M.D. Shah, C. Marianno, S.P. Khatri, and D.R. Boyle,
"Simulation Analysis of Scintillation in Sodium Iodide Detector,"
55th Annual Meeting of the Institute of Nuclear Materials Management, Atlanta, Georgia, 20-14 July 2014.
This work investigates using a new type of integrated circuit
(IC) as a replacement for photomultiplier tubes (PMT) used for
interdiction scenarios. Existing PMTs for such missions can be
large, fragile, and have complex power delivery requirements and
high-energy consumption. While IC technology has advanced, circuits
on these chips are becoming increasingly sensitive to radiation
damage and therefore may fail to function properly.
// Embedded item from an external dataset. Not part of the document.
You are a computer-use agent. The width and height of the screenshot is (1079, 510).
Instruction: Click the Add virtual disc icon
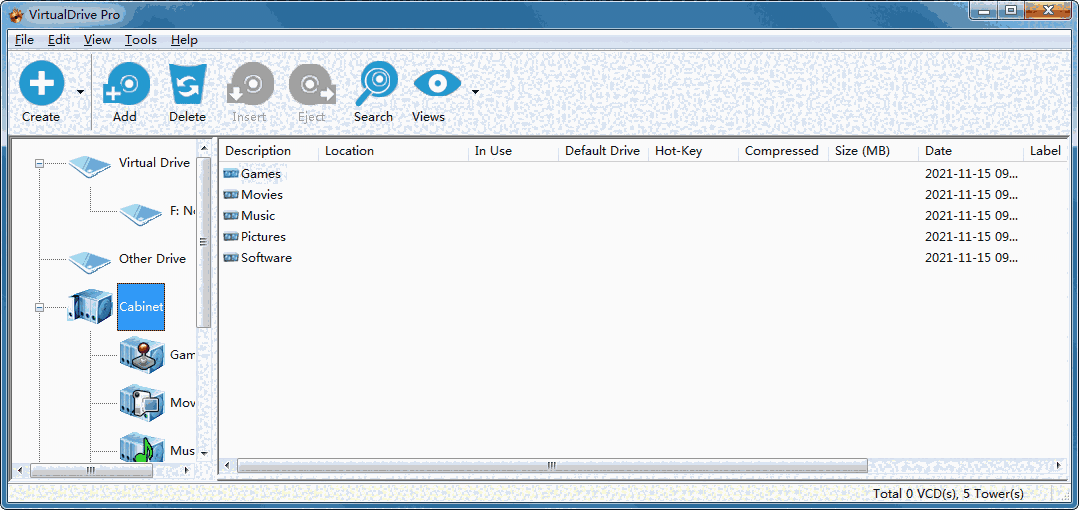[x=125, y=84]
Researchers at
A&M have designed ICs that contain both radiation sensitive and
radiation resistant sectors on the same IC. These chips are
extremely sensitive to charge particles (such as betas) that are
produced at the photocathode. To effectively use these ICs as a PMT
replacement, it is essential that an understanding is developed
regarding the location and amount of betas produced on a
photocathode. To better understand this process, the transport of
visible photons was modeled in a 2" x 4" x 16" NaI detector using
Geant4. Simulation results were obtained using a pencil-beam of
gammas at 70 keV and 1 MeV. It was observed that optical photons
are denser on the surface through which the gammas enter the NaI.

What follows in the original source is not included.